- **原文抜粋**
+ + + + + + +
三菱電機株式会社は2024年11月7日、UI開発の効率化と品質向上を実現するデザインシステム「Serendie Design System(以下SDS)」の無償提供を開始した。豊富なデザインパーツを取りそろえるとともに、デザインツール「Figma」やフロントエンドフレームワーク「React」と連携してスムーズなワークフローを社内外に広く提供。共創の力によるDXの加速などが目的だ。

このインタビューではSDSの主要開発メンバーに集まってもらい、設計思想や開発背景、Serendie®を通したDX推進の価値などについて話を聞いた。
異例の社外公開。オープンな姿勢でアジャイルを浸透させる
  • ——皆さんの普段のお仕事とSDSでの役割を教えてください。
  • 飯澤 三菱電機DXイノベーションセンターのシステム連携企画部に所属し、プロジェクト全体のプロダクトオーナーを務めています。本プロジェクトにおける主な役割は、プロジェクトの方向性と意思決定を行うことです。
  • 伊藤 三菱電機 統合デザイン研究所に所属し、産業システム向けUIデザインを行っているほか、社内に蓄積される大量のデータの可視化をテーマに研究もしています。SDSでは「スクラムマスター」と呼ばれるプロジェクトを推進するファシリテーター的な立場でお仕事をしています。
  • 出口 私はTakramというデザインファームに所属しており、約1年前にSDSプロジェクトに参画しました。これまでデザインシステムに携わることも多かったことから、その経験を活かして支援させていただいています。
  • ——SDSの概要や目的について教えてください。
  • 飯澤 SDSは、UI開発の効率化と品質向上を実現するデザインシステムです。当社のデジタル基盤「Serendie®」を活用した社外パートナーとの価値共創プログラムを加速させる目的もあります。お客様との接点になるUI/UXの重要性は日増しに高まっており、ブランドアイデンティティの一貫性、ユーザーの利便性・操作性や顧客満足度の向上のために、UI/UXの統一が求められていたことも背景にありました。
+ + + + + + +
保存データの行
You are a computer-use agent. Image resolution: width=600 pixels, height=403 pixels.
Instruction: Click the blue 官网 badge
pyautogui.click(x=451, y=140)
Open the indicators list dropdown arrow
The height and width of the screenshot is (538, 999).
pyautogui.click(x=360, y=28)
+ + + + + + +
- **問題一覧**
1) 三菱電機のデザインシステムに関する記事を、2文で要約してください。
2) 三菱電機のデザインシステムに関する記事でインタビューに答えている人物を全員挙げ、それぞれの所属先を添えてください。
3) 三菱電機のデザインシステムに関するインタビュー記事を、最後の発言の後から書き継いでください。

- **解答**
1) 三菱電機は2024年11月7日、UI開発の効率化と品質向上を実現するデザインシステム「Serendie Design System(SDS)」の無償提供を始め、FigmaやReactと連携するワークフローを社内外に広く提供している。インタビューでは主要開発メンバーが各自の役割を紹介し、SDSにはSerendie®を活用した社外パートナーとの価値共創プログラムを加速させる目的と、UI/UXの統一が求められていたという背景があると説明した。

2)
- 飯澤:三菱電機DXイノベーションセンターのシステム連携企画部
- 伊藤:三菱電機 統合デザイン研究所
- 出口:デザインファームのTakram

3)
    SDSの開発と並行して、Serendie®のブランドシステムの検討が、デザインファームのKESIKIによる統括的なクリエイティブ・ディレクションと、&Formによるデザインディレクションによって進められていました。Takramのみなさんには、そのブランドシステムとUI/UXの整合が取れたデザインシステムの立ち上げを伴走してもらっています。
  • 伊藤 弊社がデジタルサービスで顧客と共創し価値を生み出していくためには、「アジャイル開発」の考え方を浸透させることが必要だと考えています。そのためには、スピーディーに高品質なプロトタイプ開発を行うことがカギとなってきます。それを可能にする仕組みの1つがSDSです。
Serendie Design SystemのWebサイト
  • ——では、もう少し粒度を細かくして、SDSの具体的な設計思想やコンセプトを教えていただけますか?
  • 飯澤 三菱電機は事業領域が広く、1種類のプロダクトに対してデザインシステムを作る一般的なスタートアップやIT企業とはニーズが根本的に異なります。それらの幅広いニーズに対応するため、どういった構造のデザインシステムにするかなど出口さんを中心にいろいろと検討していただいて、柔軟に対応できるシステムを作りました。
  • 出口 私がジョインさせていただいてから、まずは1カ月ほどいろんな方にインタビューをさせていただきました。その中で感じたことは、三菱電機の中には「エンジニア主導のものづくりの文化」があるということです。そのため、このSDSではデザイン原則のような抽象的な部分よりも具体的な部分にフォーカスしています。その1つが、「UIコンポーネント」と呼ばれる汎用的なパーツ集です。パーツを組み合わせることで、デザイナーがいなくてもプロトタイプを作れるような「即効性の高さ」に注力しました。
  • 伊藤 それに加えて、もう1つのコンセプトは「オープンであること」です。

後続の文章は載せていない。